CLPHA Board Member and Seattle Housing Authority Executive Director Andrew Lofton will retire on May 7 after 17 years with SHA. In advance of well-deserved retirement, CLPHA interviewed Mr. Lofton about his career and his perspective on the public housing industry.
Note: responses have been edited for length and clarity.
CLPHA: How did you get into the public and affordable housing industry?
Andrew Lofton: All of my career has been in the public sector. In graduate school I had an internship with a regional government entity, and I moved from that into municipal government when I got out of college. I stayed in municipal government for my entire career. I have always been in public service and have felt comfortable in it. It’s a career that was meaningful and rewarding, so I continued in it.
When I was working with [Seattle Mayor Greg] Nickels, this opportunity came up with the Seattle Housing Authority to be the deputy director and I took advantage of it. I haven’t regretted a moment of it -- it’s been the best job of my entire career.
What achievements or projects are you most proud of in your career?
I think Yesler Terrace would be an obvious one. It’s probably the most ambitious project that we have undertaken here in Seattle. Its objectives and goals are really laudable – to try and create a community that is thriving and healthy for public housing and low-income residents. The redevelopment of that public housing site has been remarkable and has been a tremendous achievement for the housing authority. I think about that question, about achievements – there's no single achievement of mine. None of this could have been done without the passion, compassion, and support of all of our staff and partners that we work with. It takes a village, and a critical part of all of this work is how well you can bring people together to accomplish an objective.
One of the other areas that I’m very proud of is how we revamped our resident employment program. We are reaching out to many more residents now and giving them a lot more options for how they can advance their own aspirations and take advantage of employment opportunities. They can do this a lot more easily now and I think that’s a huge accomplishment on the part of the organization. We were able to redesign this employment program thanks to our Moving to Work status.

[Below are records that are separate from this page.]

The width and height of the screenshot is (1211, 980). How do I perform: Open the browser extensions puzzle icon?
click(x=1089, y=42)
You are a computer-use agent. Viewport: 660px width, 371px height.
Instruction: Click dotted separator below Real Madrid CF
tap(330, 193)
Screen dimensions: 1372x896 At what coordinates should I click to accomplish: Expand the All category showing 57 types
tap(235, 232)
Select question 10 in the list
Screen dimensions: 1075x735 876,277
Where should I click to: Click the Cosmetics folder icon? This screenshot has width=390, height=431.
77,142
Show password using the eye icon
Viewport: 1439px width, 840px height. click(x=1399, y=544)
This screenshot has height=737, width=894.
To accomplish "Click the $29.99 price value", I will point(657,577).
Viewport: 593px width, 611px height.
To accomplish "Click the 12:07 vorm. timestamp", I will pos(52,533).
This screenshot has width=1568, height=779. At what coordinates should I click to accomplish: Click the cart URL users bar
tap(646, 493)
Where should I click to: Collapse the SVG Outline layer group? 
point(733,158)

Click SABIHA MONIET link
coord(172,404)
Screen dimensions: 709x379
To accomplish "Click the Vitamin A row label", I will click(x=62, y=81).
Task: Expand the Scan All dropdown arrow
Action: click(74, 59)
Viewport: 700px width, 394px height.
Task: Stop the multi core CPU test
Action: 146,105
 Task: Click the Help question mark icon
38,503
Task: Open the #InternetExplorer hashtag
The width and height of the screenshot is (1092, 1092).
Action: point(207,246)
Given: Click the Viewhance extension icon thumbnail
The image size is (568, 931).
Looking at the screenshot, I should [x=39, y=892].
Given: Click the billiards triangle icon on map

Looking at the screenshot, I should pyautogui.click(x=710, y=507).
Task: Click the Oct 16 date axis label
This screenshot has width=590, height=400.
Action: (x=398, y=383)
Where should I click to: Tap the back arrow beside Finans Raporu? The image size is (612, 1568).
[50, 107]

The Moving to Work Collaborative is another really important accomplishment. The effort and support for bringing that group together into a formal organization was a significant achievement. I’m really proud to have been a part of that and to work with the folks that have been instrumental in making the Collaborative a significant force in the affordable housing industry.
How has the Moving to Work demonstration impacted the Seattle Housing Authority?
[The MTW demonstration] has been probably the single most important thing we have entered into. As it has evolved we have been able to use our MTW authorities to really address the peaks and valleys of funding and it’s helped us to respond to the particular priorities and issues around affordable housing here in the Seattle area. It’s helped us to create a tremendous number of partnerships with nonprofits, the City of Seattle itself, and community organizations in order to focus on how we support residents as well as create better and more affordable housing for low-income individuals.
The entire concept of MTW has allowed us to think differently, to experiment on some things that we think have proved successful, and to respond to issues that have arisen in our community. Without MTW, we wouldn’t have been at the table, or even to initiate collaborative efforts with local partners [to respond to these issues]. We can’t think of a different way to operate at this stage, to be quite honest. The ability to think about how to solve the problem rather than to just comply with regulations is fundamentally the best way I know of to talk about how MTW affects us.
What do you think are the industry’s greatest needs? What should the industry prioritize? Do you have any thoughts on the future of the industry?
The greatest needs are resources to continue to support and create more affordable housing for low-income folks, as well as different methods to do that. Right now there is very little in the way of production programs for affordable housing, and there is continually a recognition that one of the most significant issues contributing to homelessness is affordability and the lack of housing units. Housing is the answer to homelessness, and there are not sufficient programs that allow for the development of affordable units. So, I think that’s the industry’s greatest challenge, that we need additional resources and tools to incentivize that portion of the equation in a way that can keep the costs reasonable enough to produce those types of units.
As for the future, I’m very encouraged by the new administration and their emphasis on housing, and on housing that is not just subsidized, but focused on equity as well. Their initial efforts to change the narrative about what’s important for affordable housing is encouraging. If that can be sustained, it will mean really great things for the industry in the future.
Do you have any advice for housing professionals? What advice do you have for your successor at the Seattle Housing Authority, Rod Brandon?
The only advice I’m giving to [Rod] is that I’m going to get out of the way and let him do his own thing. The housing authority has selected a wonderful individual in Rod -- he’s very bright, accessible, and highly respected in this community. He doesn’t need much advice for me, I think he’ll do a wonderful job.
I’d also say don’t be afraid to reach out to other colleagues for assistance and advice. You don’t have to recreate the wheel – there are a lot of smart people in this business. Specifically, I wanted to acknowledge CLPHA because their convenings create that opportunity to reach out. I also wanted to acknowledge [New York City Housing Authority Chair & CEO] Greg Russ, who has been integral to my development in this career and epitomizes this openness and willingness to work with and assist others.
Do you have any post-retirement plans?
There are several golf courses in the Seattle area that I plan to be a regular at. I’m going to focus very hard on how much golf I can play until I get tired of it.